Overview: Time Intervals

Analyzing or categorizing data by time intervals can be difficult due to the various types of financial calendars that exist. Each organization has its own policy of when the financial year starts and ends, as well as how the year is broken down into financial periods.

To make it easier for Monarch Classic users to analyze and categorize data by time intervals, Monarch Classic 10.5 introduces the Time Intervals feature. With this feature, you can define your organization’s financial year and periods (or that of the data being analyzed), then use that information when summarizing data, as well as in the 14 new date functions. In addition, the formatting masks for each of the 13 time intervals can be user-defined. These settings are saved in the model and can also be saved to the registry to be set as defaults when creating a new model.

In order to utilize the Time Intervals, they must first be defined for the company or data being analyzed.

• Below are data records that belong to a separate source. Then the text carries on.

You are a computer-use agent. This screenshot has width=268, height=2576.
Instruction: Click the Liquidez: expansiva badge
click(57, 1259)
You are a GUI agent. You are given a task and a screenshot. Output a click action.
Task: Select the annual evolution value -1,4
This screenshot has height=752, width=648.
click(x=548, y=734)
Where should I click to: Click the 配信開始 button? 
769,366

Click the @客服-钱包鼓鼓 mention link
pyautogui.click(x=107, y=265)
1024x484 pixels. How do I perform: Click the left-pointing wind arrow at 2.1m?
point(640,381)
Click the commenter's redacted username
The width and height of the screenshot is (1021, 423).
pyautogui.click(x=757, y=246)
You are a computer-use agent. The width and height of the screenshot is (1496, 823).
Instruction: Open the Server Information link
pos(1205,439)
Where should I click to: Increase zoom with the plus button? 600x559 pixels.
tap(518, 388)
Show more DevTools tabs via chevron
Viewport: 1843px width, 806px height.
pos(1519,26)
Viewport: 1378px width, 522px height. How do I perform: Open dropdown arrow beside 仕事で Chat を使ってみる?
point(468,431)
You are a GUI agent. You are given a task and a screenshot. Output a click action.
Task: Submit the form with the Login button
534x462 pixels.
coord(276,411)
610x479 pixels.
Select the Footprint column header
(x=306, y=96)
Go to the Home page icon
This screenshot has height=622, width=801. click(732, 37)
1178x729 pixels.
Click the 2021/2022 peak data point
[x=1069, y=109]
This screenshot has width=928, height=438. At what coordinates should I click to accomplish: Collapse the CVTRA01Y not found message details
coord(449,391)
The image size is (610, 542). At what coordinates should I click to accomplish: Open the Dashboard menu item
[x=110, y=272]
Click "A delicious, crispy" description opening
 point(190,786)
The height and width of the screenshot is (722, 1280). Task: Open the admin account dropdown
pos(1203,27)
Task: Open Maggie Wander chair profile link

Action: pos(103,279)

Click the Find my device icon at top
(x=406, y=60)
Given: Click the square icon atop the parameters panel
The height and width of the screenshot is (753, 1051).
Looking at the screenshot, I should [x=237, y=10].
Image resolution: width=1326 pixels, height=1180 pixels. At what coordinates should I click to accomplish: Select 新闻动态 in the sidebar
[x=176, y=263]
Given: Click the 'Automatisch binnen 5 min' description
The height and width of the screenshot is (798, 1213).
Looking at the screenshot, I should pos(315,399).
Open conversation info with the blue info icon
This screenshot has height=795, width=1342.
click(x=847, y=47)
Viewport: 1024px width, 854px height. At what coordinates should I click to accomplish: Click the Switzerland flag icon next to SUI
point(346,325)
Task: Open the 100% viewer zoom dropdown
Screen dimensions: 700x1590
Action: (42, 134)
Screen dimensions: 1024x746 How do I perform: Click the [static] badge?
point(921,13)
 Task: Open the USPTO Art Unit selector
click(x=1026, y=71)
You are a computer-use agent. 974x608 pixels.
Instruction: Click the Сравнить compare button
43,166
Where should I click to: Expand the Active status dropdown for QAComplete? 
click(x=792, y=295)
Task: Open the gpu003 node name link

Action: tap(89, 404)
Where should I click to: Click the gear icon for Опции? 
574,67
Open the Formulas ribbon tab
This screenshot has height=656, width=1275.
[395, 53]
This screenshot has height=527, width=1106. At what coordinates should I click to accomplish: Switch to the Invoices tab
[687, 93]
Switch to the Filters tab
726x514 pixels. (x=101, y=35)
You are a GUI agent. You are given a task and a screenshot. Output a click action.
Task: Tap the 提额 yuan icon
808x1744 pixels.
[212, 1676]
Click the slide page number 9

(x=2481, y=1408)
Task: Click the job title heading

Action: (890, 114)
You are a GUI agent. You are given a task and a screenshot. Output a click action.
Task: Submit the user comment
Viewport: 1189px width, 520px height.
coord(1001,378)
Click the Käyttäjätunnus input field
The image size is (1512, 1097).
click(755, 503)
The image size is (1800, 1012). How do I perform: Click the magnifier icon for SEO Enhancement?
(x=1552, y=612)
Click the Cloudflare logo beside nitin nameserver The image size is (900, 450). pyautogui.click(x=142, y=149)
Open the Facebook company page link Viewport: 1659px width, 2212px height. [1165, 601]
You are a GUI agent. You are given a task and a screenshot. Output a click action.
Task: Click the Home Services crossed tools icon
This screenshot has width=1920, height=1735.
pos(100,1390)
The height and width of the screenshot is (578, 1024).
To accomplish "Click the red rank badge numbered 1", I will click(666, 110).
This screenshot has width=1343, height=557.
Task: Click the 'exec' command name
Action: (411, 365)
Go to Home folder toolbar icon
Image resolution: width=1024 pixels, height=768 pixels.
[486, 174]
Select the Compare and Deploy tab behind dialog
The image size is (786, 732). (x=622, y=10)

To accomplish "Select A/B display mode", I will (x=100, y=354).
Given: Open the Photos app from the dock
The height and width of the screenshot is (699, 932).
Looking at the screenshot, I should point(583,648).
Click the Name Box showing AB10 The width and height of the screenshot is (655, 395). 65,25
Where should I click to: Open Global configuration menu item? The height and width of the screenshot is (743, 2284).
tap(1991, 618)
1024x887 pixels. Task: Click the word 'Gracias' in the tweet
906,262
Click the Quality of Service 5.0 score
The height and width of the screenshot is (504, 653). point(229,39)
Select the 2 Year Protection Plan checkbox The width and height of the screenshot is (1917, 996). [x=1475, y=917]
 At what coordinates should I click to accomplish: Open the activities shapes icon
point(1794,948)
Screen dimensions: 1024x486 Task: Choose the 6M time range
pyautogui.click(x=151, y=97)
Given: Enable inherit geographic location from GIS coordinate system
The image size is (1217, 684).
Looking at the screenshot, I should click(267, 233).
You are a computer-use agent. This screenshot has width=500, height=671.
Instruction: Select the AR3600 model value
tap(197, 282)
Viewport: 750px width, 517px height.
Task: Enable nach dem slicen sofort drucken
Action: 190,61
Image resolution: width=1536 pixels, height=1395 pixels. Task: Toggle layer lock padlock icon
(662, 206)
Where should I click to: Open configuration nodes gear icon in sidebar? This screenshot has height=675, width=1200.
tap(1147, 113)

This is performed via the Time Intervals Options dialog. After the Time Intervals are defined, they can be used in the new date functions that leverage Time Intervals. In addition, they can also be used in the Matching Tab of Summary Key Values.

The following table lists each time interval and a corresponding description. These can be accessed in the Time Interval drop-down list on the Matching tab of the Key Field dialog.

Interval

Meaning

Calendar Year

One full calendar year from Jan 1 through Dec 31.

Calendar Half-year

One-half of a calendar year. The six calendar months from Jan 1 through Jun 30 or from Jul 1 through Dec 31.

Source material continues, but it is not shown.